Here we are again, and another Wednesday has come and gone. In months gone by, this would be the day when my wife would contact me, either to pick up the dog, or to drop her off. Not these days. She slammed the wall of silence shut four weeks ago today, and has not reopened it — yet.

Since I have not seen her, I have been somewhat hampered in my efforts to reach out to her. I used to use these Wednesdays (or sometimes Thursdays) as opportunities to connect: we would exchange “custody” of the dog, and I’d get a “date night” out of it, and at the same time would usually drop off some little goodie or other; you know, the whole “giving presence” thing. (If you don’t know what I’m talking about, then you’d need to check out Marriage Fitness.) But, with the knowledge that my wife would normally be in town today, I set out to drop off a little package of goodies for her on my way to work.

Since I had to make a deposit at the bank, I swung by a branch that was near the colleague’s house that my wife stays at when she’s in town. The plan was simple: I’d make the deposit, and then drop by the colleague’s house and leave the little package for her there. So, I park my car at the bank and go inside to one of the cash machines to make a deposit. Wouldn’t you know — right in the middle of that transaction my wife goes walking by right outside the bank. Since I’m in the middle of a transaction, I couldn’t just run outside to say hello, so I wrapped it up as fast as I could and then exited the bank. It had only been about 30 seconds, but she was long gone. As I drove away, I was that she was headed down an alley toward the colleague’s house.

Well, there went that plan. Since she keeps her phone shut off, I couldn’t exactly call her to let her know that I’d stop by. So, I just went to work.
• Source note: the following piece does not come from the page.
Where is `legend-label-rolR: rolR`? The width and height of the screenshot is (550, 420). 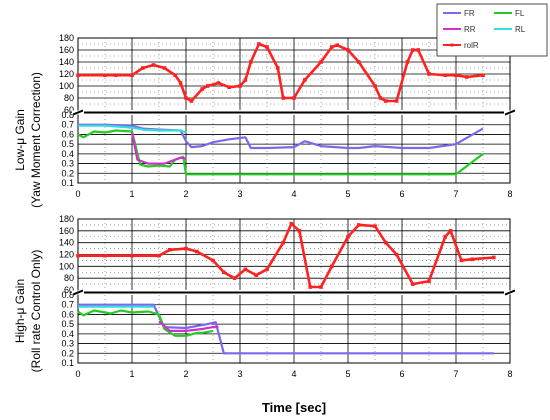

While at work, I emailed the colleague to see if it would be okay to drop the package off later in the evening. The colleague said that, as far as she was concerned, I’d be welcome to drop by anytime. (She emphasized this by writing, “Really.” as a separate sentence.) So, I did drop by on my way home to work, and I chatted with the colleague briefly. Actually, she invited me in, and said I’d be welcome to wait for my wife to arrive. Her arrival was more than an hour off, and since she had no idea I’d be there, I declined. She asked about me, and about our dog, and I said everything was fine. She accepted the package for me, and then told me she’d relate the message (about me and the dog) to my wife, and would give her the package. This is a bit odd, as the colleague knows all about the adulterer, as far as I can determine. I believe she feels really uneasy about what my wife is doing, and I don’t blame her.

So then I came home.

Now, for those Buddhists out there, I’m sure you know that “karma” essentially means “action.” Everything is karma. The fact that I put myself in the eventual path of my wife today, well, that was karma. The fact that she walked right by that bank, that was karma, too. The fact that I missed an opportunity to interact with her, that’s also karma. The fact that this colleague was so helpful is nothing other than karma.

But there’s another action that has happened since my last post, and that’s karma as well. As I wrote in that post, my wife rather unexpectedly unblocked me from her Facebook account. Alas, that lasted all of a few days, no more. As of yesterday morning, she had blocked me again. Apparently my mere presence in her life is so odious that she just cannot take it. Well, truth be told, it’s not me, but rather how my presence reminds her of her actions, and of the errors of her ways. That’s the bigger problem.